Pasal 77 Kitab Undang-Undang Hukum Pidana menyebutkan bahwa kewenangan menuntut pidana dihapus bila tertuduh meninggal dunia
JAKARTA, jurnal9.com – Ketua Bidang Advokasi Yayasan Lembaga Bantuan Hukum Indonesia (YLBHI) Muhammad Isnur menyarankan proses hukum kasus bentrokan antara polisi dengan Laskar Pembela Islam (FPI) yang menewaskan 6 orang di Tol Jakarta-Cikampek, yang biasa disebut kasus KM 50 itu agar dihentikan.
“YLBHI menyarankan proses hukum ini tidak diteruskan agar tidak semakin merusak prinsip negara hukum, dan membuat masyarakat semakin tidak percaya hukum,” kata Isnur dalam keterangan tertulisnya, Kamis (4/3).
Menurut Isnur, kasus KM 50 ini supaya dihentikan, bukan masalah kasus yang menetapkan 6 anggota FPI yang tewas sebagai tersangka, tetapi bagaimana Indonesia sebagai prinsip negara hukum. Sebab secara tegas disebutkan dalam Pasal 1 Ayat (3) Undang-Undang Dasar 1945 tegak dan berlaku.
Penetapan 6 orang yang tewas dalam kejadian tersebut, jelasnya, sebagai hal yang aneh dan bertentangan dengan pengaturan dan prinsip hukum acara pidana.
Ketua Bidang Advokasi YLBHI ini menegaskan Pasal 77 Kitab Undang-Undang Hukum Pidana menyebutkan bahwa kewenangan menuntut pidana dihapus bila tertuduh meninggal dunia.
“Ini berbahaya bila dianggap sebagai sebuah standar penegakan hukum. Bila mengikuti pola ini, seharusnya polisi juga bisa meneruskan kasus lain yang tertuduhnya meninggal, seperti kasus Presiden Soeharto,” tuturnya.

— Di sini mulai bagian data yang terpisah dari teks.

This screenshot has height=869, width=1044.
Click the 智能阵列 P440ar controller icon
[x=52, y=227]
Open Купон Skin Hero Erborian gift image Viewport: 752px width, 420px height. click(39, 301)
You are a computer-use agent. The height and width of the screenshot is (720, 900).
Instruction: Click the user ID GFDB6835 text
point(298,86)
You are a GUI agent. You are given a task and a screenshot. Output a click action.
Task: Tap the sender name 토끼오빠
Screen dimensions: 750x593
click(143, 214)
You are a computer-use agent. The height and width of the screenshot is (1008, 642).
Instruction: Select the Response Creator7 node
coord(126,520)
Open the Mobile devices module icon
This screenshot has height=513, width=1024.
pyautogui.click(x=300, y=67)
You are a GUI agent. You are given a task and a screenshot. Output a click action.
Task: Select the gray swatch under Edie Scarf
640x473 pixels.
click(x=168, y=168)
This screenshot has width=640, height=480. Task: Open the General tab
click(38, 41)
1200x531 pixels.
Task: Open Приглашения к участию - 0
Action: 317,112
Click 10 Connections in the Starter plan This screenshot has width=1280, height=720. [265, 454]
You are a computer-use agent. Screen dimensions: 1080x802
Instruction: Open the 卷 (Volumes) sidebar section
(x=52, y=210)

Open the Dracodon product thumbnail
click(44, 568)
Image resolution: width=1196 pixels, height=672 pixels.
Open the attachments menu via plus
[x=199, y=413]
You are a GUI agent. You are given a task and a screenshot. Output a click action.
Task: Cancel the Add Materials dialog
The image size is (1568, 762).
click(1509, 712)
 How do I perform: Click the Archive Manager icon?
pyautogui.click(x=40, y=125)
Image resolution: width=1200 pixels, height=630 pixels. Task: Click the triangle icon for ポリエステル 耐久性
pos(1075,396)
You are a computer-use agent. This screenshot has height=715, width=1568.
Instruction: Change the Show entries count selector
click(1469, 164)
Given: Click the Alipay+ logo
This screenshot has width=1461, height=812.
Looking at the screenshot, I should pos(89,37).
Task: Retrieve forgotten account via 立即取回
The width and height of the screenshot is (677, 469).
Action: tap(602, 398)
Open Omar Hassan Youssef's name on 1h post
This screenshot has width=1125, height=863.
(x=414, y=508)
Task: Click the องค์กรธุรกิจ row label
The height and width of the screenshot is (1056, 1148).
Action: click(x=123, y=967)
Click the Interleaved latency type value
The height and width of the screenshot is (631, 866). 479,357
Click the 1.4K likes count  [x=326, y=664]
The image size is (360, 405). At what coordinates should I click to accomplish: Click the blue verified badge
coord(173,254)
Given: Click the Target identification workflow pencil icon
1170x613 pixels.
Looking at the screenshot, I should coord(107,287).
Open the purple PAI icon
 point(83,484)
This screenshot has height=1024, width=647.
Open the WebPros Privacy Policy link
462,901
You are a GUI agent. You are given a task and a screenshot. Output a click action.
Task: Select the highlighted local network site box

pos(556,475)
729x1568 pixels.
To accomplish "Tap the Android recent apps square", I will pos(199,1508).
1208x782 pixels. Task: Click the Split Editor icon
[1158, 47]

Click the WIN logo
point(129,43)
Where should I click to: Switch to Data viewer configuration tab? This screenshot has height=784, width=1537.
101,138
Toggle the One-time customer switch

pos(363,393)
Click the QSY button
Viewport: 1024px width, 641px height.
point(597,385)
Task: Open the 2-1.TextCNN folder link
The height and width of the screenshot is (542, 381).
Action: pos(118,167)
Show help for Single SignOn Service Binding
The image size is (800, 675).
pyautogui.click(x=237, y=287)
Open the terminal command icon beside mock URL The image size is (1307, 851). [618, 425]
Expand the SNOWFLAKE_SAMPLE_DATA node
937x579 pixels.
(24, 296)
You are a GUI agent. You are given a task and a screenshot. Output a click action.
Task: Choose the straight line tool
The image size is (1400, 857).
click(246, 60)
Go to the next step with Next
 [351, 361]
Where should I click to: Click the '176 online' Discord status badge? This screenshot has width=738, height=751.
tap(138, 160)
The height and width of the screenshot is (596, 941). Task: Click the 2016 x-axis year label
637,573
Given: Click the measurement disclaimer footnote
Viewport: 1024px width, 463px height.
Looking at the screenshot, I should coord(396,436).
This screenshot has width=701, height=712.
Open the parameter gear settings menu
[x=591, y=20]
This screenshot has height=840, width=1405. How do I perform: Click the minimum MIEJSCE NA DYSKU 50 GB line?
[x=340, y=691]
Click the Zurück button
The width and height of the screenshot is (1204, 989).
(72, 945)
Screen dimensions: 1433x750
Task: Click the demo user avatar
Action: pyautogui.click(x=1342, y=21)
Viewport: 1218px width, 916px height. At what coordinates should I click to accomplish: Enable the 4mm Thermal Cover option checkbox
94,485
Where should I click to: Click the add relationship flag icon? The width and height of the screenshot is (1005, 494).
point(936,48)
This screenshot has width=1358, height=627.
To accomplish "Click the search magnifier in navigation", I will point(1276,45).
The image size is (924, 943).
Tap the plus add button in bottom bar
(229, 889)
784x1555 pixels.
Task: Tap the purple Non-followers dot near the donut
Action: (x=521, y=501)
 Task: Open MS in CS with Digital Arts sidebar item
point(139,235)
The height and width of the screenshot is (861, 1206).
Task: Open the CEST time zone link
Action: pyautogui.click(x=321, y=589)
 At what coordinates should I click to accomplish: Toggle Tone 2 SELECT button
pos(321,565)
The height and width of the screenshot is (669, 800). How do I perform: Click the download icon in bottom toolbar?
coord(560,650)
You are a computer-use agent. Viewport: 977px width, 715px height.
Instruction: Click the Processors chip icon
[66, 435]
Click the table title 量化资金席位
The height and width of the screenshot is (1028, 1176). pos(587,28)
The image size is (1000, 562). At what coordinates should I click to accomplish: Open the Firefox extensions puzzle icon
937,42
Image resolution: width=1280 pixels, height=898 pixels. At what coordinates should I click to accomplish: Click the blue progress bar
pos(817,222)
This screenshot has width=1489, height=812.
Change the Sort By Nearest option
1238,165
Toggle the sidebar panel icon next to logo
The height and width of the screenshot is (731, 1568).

Selain itu, ketentuan hukum acara pidana juga menyebutkan hak tersangka untuk membela diri, membantah tuduhan, mengajukan saksi yang meringankan, mendapatkan bantuan hukum, dan lain-lain.
“Bagaimana tersangka bisa melakukan hal-hal terkait dengan haknya bila sudah meninggal dunia?,” ungkapnya.